Part of me wonders now if we should have been straight up with him about what was going on medically; after all, he was an adult and maybe it was underestimating him or overprotecting him to keep that information from him.  He knew his diagnosis, but he didn't know the prognosis.  The bottom line, though, is that my family and I did what we truly believed was in Dad's best interests at the time, given what we knew and the resources we had.  We didn't LIE to him, but we did skirt around the truth about his prognosis and the severity of his illness on the few occasions he asked us about it, when he said things like "What if the chemo doesn't work?" and then we said things like, "It will, Dad! We just have to get through it."  He asked one of his doctors a few times about the usual prognosis of someone with his same diagnosis, and they told him the truth, but all of us, Dad included, discounted what they said because Dad wasn't "usual" - he was extraordinary.  Towards the end, he asked me a few questions like, "What's it like to die?" and "Do you think it’s cold in heaven?" (he hated to be cold), and I am so very glad that I answered him truthfully then.  Most of the things I said to him though, when I realized how very limited our time together was going to be were part of a one-sided conversation - when he couldn't talk back, and when I'm wasn't sure he heard me.  Looking back, I think it would have been so hard for us to say goodbye to him and then to have him say it back; the pain and sorrow that I see on his face when I picture this scene in my mind are heartbreaking, sending a stream of tears down my face, and that's when the vision is only in my imagination.  I think Dad might have viewed his own farewell message as quitting, and I am glad he was spared that, at least.  

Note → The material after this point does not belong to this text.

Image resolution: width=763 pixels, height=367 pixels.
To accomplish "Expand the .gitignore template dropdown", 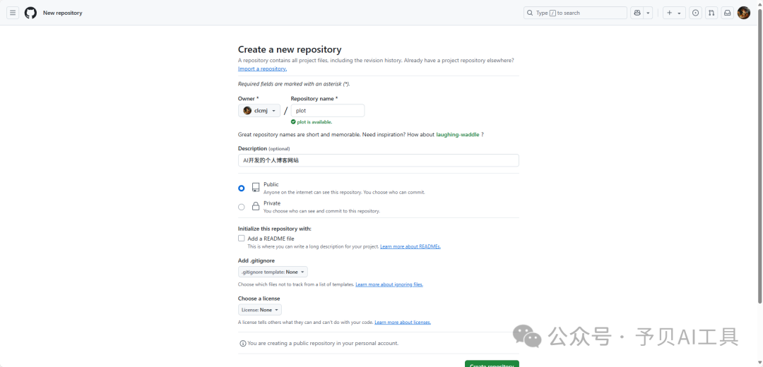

So when I think about what our conversation would be like had he gotten an extra few minutes tacked on at the end of his life, it’s hard for me to picture anything other that what we did talk about when he was so sick.  Given that, I want to respond to the question of what would I say to him now - not as if he is still alive but as though he and I are able to communicate now, with him being wherever he is in the afterlife and with me being here on earth:

There are a few things that I want to be sure you know, and if I can be assured that you realize and understand these things it will help me to better deal with my grief:

I miss you so much, every day.  You had such a big impact on my life and on making me into the person I am today, and the things you taught me and the lessons I learned as a result of having you for a dad are carrying forwards, still affecting me every day.  So much bigger than that, though, was your impact on the hundreds of other people you knew and even on the thousands of other people you came into contact with over the course of your life.  What you left all of us with – and all of the people with whom WE will come into contact with in the time to come – is your perspective, your view on kindness, and your joy and gratitude in all kinds of situations.  Because of you, I know that I am lucky, no matter what is happening around me.  Because of you, I know that I can decide to be happy, if I choose.  And because of you, I know that family comes first but that every person is important and that being kind and giving to others is a privilege, not a duty.   I wish you could realize how many people admired and loved you; I think while you were sick that you might have gotten confused on just how many friends you had because we discouraged people from visiting you then because we were so worried about you catching their germs.  I’m sorry that we didn’t find a way for you to see how cherished you were by so many.  Finally, I want you to know that we will be forever grateful to you for the way you fought so hard to hang in there through so much over those last ten weeks, I want you to understand how we are so appreciative of every bit of light you brought to us over the years, and I want you to know that I will think about you and try to make you proud every single day, for the rest of my life.